What is expected =>
Search term "agent": please copy every line of the records below that contains it.

Exercise materials =>
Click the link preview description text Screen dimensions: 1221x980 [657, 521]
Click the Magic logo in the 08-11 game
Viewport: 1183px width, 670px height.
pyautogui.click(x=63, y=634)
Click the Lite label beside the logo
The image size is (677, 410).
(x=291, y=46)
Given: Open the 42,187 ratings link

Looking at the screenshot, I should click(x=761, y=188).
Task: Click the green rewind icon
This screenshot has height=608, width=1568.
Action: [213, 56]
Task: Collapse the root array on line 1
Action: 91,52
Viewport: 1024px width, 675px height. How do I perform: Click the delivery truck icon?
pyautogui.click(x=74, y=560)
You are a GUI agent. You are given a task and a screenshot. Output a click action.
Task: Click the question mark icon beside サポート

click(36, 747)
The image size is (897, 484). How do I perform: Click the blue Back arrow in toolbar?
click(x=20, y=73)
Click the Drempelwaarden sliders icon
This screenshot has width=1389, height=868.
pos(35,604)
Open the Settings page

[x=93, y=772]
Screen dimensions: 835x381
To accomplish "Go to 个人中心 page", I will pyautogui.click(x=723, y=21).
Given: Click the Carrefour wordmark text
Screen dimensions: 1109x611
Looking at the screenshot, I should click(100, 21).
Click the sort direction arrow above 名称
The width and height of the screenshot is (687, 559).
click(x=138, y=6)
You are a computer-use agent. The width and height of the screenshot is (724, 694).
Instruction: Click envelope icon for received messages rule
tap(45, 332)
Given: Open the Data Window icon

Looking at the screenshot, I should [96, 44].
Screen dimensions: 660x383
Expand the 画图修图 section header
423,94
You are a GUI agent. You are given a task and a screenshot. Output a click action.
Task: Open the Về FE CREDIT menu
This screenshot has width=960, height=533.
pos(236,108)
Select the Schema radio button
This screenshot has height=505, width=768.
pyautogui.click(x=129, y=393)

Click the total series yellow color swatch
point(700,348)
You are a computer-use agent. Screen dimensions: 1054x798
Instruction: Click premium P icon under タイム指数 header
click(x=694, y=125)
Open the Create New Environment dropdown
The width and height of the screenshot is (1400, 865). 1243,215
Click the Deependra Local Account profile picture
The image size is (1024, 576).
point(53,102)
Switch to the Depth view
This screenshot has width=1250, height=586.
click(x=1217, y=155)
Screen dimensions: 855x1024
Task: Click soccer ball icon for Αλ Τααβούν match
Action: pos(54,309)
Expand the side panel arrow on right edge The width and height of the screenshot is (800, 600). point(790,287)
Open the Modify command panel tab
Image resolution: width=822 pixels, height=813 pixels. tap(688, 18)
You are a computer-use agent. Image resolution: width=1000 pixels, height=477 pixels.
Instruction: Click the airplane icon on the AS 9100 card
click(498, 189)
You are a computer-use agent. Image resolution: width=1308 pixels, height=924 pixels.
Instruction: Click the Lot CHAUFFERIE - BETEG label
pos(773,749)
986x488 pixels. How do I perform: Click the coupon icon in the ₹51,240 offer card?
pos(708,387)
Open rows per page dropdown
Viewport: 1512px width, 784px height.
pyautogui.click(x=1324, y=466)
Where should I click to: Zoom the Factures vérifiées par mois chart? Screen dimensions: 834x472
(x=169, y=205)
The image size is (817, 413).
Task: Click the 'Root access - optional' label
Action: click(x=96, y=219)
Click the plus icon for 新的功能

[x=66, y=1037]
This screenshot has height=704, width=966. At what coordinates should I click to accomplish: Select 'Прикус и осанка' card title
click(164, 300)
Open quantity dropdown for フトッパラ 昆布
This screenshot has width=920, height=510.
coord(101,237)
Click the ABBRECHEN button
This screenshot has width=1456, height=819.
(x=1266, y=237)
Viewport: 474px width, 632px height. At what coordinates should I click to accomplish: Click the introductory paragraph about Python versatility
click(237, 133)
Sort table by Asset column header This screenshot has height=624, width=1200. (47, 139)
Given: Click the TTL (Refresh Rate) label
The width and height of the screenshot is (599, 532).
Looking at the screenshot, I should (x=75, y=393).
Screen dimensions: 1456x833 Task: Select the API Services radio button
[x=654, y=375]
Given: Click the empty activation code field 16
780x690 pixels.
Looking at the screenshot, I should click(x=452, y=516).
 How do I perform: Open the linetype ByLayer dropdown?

Response for this exercise =>
You are a GUI agent. You are given a task and a screenshot. Output a click action.
You are a computer-use agent. The width and height of the screenshot is (724, 694).
You are a GUI agent. You are given a task and a screenshot. Output a click action.
You are a computer-use agent. Screen dimensions: 1054x798
You are a computer-use agent. Image resolution: width=1000 pixels, height=477 pixels.
You are a computer-use agent. Image resolution: width=1308 pixels, height=924 pixels.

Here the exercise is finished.